_TASK:_
Each entry must appear in the answer exactly as given.

_PROVIDED MATERIAL:_
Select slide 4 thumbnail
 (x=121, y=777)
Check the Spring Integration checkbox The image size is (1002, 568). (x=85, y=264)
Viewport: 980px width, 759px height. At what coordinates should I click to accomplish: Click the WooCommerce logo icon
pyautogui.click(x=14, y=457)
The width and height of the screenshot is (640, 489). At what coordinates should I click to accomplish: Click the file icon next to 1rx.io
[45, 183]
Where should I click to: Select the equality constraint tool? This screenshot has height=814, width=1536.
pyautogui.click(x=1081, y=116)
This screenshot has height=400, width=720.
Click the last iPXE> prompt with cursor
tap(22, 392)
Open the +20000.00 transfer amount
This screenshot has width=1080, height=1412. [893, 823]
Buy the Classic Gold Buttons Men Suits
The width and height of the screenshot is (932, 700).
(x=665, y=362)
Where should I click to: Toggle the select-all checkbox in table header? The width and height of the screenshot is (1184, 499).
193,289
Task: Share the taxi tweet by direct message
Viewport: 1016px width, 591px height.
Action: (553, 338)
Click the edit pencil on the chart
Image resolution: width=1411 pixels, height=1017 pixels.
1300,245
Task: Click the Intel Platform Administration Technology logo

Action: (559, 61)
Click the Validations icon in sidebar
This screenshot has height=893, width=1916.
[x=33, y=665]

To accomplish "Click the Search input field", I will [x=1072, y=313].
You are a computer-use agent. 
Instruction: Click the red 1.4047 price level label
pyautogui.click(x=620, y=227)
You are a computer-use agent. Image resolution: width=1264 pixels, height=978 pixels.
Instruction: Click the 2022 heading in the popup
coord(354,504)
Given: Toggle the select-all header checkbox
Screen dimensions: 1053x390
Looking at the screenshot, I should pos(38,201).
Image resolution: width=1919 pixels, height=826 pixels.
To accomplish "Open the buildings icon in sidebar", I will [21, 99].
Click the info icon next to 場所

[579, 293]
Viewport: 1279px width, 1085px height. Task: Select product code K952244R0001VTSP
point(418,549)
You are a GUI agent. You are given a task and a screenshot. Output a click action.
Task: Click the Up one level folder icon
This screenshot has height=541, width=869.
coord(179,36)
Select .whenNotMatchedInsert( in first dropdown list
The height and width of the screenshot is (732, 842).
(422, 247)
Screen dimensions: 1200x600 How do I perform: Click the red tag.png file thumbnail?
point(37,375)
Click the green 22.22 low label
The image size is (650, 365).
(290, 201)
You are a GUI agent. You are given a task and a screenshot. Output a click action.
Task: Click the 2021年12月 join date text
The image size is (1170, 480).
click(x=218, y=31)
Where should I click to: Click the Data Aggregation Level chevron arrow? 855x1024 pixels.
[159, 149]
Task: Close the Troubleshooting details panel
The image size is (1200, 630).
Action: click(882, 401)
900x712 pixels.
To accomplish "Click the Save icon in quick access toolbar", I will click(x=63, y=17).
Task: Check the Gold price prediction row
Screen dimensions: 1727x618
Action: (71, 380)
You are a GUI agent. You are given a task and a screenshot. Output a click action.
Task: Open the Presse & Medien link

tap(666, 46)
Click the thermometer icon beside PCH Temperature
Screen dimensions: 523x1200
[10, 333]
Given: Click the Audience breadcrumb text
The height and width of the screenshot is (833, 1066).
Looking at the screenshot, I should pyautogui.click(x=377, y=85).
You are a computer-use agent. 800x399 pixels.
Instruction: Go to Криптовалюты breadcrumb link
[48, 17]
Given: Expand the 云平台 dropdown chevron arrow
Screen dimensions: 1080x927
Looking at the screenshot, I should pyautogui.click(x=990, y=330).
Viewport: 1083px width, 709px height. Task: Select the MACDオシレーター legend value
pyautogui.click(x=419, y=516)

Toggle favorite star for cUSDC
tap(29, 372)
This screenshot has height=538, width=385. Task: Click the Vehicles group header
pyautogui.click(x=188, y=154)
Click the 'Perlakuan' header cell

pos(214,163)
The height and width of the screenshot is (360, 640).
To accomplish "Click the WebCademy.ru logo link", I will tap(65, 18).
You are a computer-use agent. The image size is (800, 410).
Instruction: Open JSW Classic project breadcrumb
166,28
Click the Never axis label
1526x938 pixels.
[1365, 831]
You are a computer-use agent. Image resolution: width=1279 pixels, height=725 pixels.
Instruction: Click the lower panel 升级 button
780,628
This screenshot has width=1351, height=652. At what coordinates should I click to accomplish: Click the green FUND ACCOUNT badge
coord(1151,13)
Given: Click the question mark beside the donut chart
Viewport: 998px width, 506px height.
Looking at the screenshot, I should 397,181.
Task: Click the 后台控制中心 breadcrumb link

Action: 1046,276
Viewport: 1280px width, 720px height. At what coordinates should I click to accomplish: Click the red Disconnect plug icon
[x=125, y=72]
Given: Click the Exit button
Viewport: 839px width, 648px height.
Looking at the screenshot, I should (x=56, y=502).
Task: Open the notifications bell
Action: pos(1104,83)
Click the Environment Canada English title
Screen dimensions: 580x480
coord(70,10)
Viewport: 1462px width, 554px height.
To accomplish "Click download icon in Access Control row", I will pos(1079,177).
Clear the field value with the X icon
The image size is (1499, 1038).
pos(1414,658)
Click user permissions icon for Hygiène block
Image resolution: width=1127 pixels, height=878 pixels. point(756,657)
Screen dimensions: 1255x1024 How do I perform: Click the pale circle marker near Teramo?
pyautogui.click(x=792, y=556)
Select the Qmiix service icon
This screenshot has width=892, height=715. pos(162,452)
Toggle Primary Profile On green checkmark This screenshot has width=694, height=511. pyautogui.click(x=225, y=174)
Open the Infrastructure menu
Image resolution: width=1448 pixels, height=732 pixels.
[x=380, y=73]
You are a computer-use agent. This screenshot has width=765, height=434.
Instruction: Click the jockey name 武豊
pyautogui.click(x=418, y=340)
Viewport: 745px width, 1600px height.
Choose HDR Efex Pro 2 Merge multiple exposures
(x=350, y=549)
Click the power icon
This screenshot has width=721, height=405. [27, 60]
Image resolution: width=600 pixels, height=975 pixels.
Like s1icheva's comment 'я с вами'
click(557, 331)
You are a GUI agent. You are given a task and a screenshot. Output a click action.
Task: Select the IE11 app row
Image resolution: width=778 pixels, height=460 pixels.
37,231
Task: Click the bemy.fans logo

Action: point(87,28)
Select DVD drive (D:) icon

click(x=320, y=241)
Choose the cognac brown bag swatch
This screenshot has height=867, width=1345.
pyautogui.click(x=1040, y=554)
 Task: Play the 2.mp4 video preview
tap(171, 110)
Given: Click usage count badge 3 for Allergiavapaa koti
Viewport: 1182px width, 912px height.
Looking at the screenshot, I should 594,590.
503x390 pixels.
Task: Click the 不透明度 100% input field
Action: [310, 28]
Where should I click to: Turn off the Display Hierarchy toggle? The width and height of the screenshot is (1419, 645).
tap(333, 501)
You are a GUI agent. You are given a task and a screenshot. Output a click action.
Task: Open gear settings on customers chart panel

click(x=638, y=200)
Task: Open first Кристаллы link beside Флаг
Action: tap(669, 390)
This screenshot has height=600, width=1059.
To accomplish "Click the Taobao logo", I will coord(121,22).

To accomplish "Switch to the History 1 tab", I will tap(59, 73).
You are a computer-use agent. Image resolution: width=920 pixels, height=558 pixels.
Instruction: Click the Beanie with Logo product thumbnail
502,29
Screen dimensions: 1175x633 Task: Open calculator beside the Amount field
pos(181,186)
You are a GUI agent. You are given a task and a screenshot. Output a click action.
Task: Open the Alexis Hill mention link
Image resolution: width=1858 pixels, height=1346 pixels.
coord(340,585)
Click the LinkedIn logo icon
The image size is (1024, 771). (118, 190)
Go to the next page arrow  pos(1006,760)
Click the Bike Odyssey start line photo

_TASK RESULT:_
Select slide 4 thumbnail
 (x=121, y=777)
Check the Spring Integration checkbox The image size is (1002, 568). (x=85, y=264)
Viewport: 980px width, 759px height. At what coordinates should I click to accomplish: Click the WooCommerce logo icon
pyautogui.click(x=14, y=457)
The width and height of the screenshot is (640, 489). At what coordinates should I click to accomplish: Click the file icon next to 1rx.io
[45, 183]
Where should I click to: Select the equality constraint tool? This screenshot has height=814, width=1536.
pyautogui.click(x=1081, y=116)
This screenshot has height=400, width=720.
Click the last iPXE> prompt with cursor
tap(22, 392)
Open the +20000.00 transfer amount
This screenshot has width=1080, height=1412. [893, 823]
Buy the Classic Gold Buttons Men Suits
The width and height of the screenshot is (932, 700).
(x=665, y=362)
Where should I click to: Toggle the select-all checkbox in table header? The width and height of the screenshot is (1184, 499).
193,289
Task: Share the taxi tweet by direct message
Viewport: 1016px width, 591px height.
Action: (553, 338)
Click the edit pencil on the chart
Image resolution: width=1411 pixels, height=1017 pixels.
1300,245
Task: Click the Intel Platform Administration Technology logo

Action: (559, 61)
Click the Validations icon in sidebar
This screenshot has height=893, width=1916.
[x=33, y=665]

To accomplish "Click the Search input field", I will [x=1072, y=313].
You are a computer-use agent. 
Instruction: Click the red 1.4047 price level label
pyautogui.click(x=620, y=227)
You are a computer-use agent. Image resolution: width=1264 pixels, height=978 pixels.
Instruction: Click the 2022 heading in the popup
coord(354,504)
Given: Toggle the select-all header checkbox
Screen dimensions: 1053x390
Looking at the screenshot, I should pos(38,201).
Image resolution: width=1919 pixels, height=826 pixels.
To accomplish "Open the buildings icon in sidebar", I will [21, 99].
Click the info icon next to 場所

[579, 293]
Viewport: 1279px width, 1085px height. Task: Select product code K952244R0001VTSP
point(418,549)
You are a GUI agent. You are given a task and a screenshot. Output a click action.
Task: Click the Up one level folder icon
This screenshot has height=541, width=869.
coord(179,36)
Select .whenNotMatchedInsert( in first dropdown list
The height and width of the screenshot is (732, 842).
(422, 247)
Screen dimensions: 1200x600 How do I perform: Click the red tag.png file thumbnail?
point(37,375)
Click the green 22.22 low label
The image size is (650, 365).
(290, 201)
You are a GUI agent. You are given a task and a screenshot. Output a click action.
Task: Click the 2021年12月 join date text
The image size is (1170, 480).
click(x=218, y=31)
Where should I click to: Click the Data Aggregation Level chevron arrow? 855x1024 pixels.
[159, 149]
Task: Close the Troubleshooting details panel
The image size is (1200, 630).
Action: click(882, 401)
900x712 pixels.
To accomplish "Click the Save icon in quick access toolbar", I will click(x=63, y=17).
Task: Check the Gold price prediction row
Screen dimensions: 1727x618
Action: (71, 380)
You are a GUI agent. You are given a task and a screenshot. Output a click action.
Task: Open the Presse & Medien link

tap(666, 46)
Click the thermometer icon beside PCH Temperature
Screen dimensions: 523x1200
[10, 333]
Given: Click the Audience breadcrumb text
The height and width of the screenshot is (833, 1066).
Looking at the screenshot, I should pyautogui.click(x=377, y=85).
You are a computer-use agent. 800x399 pixels.
Instruction: Go to Криптовалюты breadcrumb link
[48, 17]
Given: Expand the 云平台 dropdown chevron arrow
Screen dimensions: 1080x927
Looking at the screenshot, I should pyautogui.click(x=990, y=330).
Viewport: 1083px width, 709px height. Task: Select the MACDオシレーター legend value
pyautogui.click(x=419, y=516)

Toggle favorite star for cUSDC
tap(29, 372)
This screenshot has height=538, width=385. Task: Click the Vehicles group header
pyautogui.click(x=188, y=154)
Click the 'Perlakuan' header cell

pos(214,163)
The height and width of the screenshot is (360, 640).
To accomplish "Click the WebCademy.ru logo link", I will tap(65, 18).
You are a computer-use agent. The image size is (800, 410).
Instruction: Open JSW Classic project breadcrumb
166,28
Click the Never axis label
1526x938 pixels.
[1365, 831]
You are a computer-use agent. Image resolution: width=1279 pixels, height=725 pixels.
Instruction: Click the lower panel 升级 button
780,628
This screenshot has width=1351, height=652. At what coordinates should I click to accomplish: Click the green FUND ACCOUNT badge
coord(1151,13)
Given: Click the question mark beside the donut chart
Viewport: 998px width, 506px height.
Looking at the screenshot, I should 397,181.
Task: Click the 后台控制中心 breadcrumb link

Action: 1046,276
Viewport: 1280px width, 720px height. At what coordinates should I click to accomplish: Click the red Disconnect plug icon
[x=125, y=72]
Given: Click the Exit button
Viewport: 839px width, 648px height.
Looking at the screenshot, I should (x=56, y=502).
Task: Open the notifications bell
Action: pos(1104,83)
Click the Environment Canada English title
Screen dimensions: 580x480
coord(70,10)
Viewport: 1462px width, 554px height.
To accomplish "Click download icon in Access Control row", I will pos(1079,177).
Clear the field value with the X icon
The image size is (1499, 1038).
pos(1414,658)
Click user permissions icon for Hygiène block
Image resolution: width=1127 pixels, height=878 pixels. point(756,657)
Screen dimensions: 1255x1024 How do I perform: Click the pale circle marker near Teramo?
pyautogui.click(x=792, y=556)
Select the Qmiix service icon
This screenshot has width=892, height=715. pos(162,452)
Toggle Primary Profile On green checkmark This screenshot has width=694, height=511. pyautogui.click(x=225, y=174)
Open the Infrastructure menu
Image resolution: width=1448 pixels, height=732 pixels.
[x=380, y=73]
You are a computer-use agent. This screenshot has width=765, height=434.
Instruction: Click the jockey name 武豊
pyautogui.click(x=418, y=340)
Viewport: 745px width, 1600px height.
Choose HDR Efex Pro 2 Merge multiple exposures
(x=350, y=549)
Click the power icon
This screenshot has width=721, height=405. [27, 60]
Image resolution: width=600 pixels, height=975 pixels.
Like s1icheva's comment 'я с вами'
click(557, 331)
You are a GUI agent. You are given a task and a screenshot. Output a click action.
Task: Select the IE11 app row
Image resolution: width=778 pixels, height=460 pixels.
37,231
Task: Click the bemy.fans logo

Action: point(87,28)
Select DVD drive (D:) icon

click(x=320, y=241)
Choose the cognac brown bag swatch
This screenshot has height=867, width=1345.
pyautogui.click(x=1040, y=554)
 Task: Play the 2.mp4 video preview
tap(171, 110)
Given: Click usage count badge 3 for Allergiavapaa koti
Viewport: 1182px width, 912px height.
Looking at the screenshot, I should 594,590.
503x390 pixels.
Task: Click the 不透明度 100% input field
Action: [310, 28]
Where should I click to: Turn off the Display Hierarchy toggle? The width and height of the screenshot is (1419, 645).
tap(333, 501)
You are a GUI agent. You are given a task and a screenshot. Output a click action.
Task: Open gear settings on customers chart panel

click(x=638, y=200)
Task: Open first Кристаллы link beside Флаг
Action: tap(669, 390)
This screenshot has height=600, width=1059.
To accomplish "Click the Taobao logo", I will coord(121,22).

To accomplish "Switch to the History 1 tab", I will tap(59, 73).
You are a computer-use agent. Image resolution: width=920 pixels, height=558 pixels.
Instruction: Click the Beanie with Logo product thumbnail
502,29
Screen dimensions: 1175x633 Task: Open calculator beside the Amount field
pos(181,186)
You are a GUI agent. You are given a task and a screenshot. Output a click action.
Task: Open the Alexis Hill mention link
Image resolution: width=1858 pixels, height=1346 pixels.
coord(340,585)
Click the LinkedIn logo icon
The image size is (1024, 771). (118, 190)
Go to the next page arrow  pos(1006,760)
Click the Bike Odyssey start line photo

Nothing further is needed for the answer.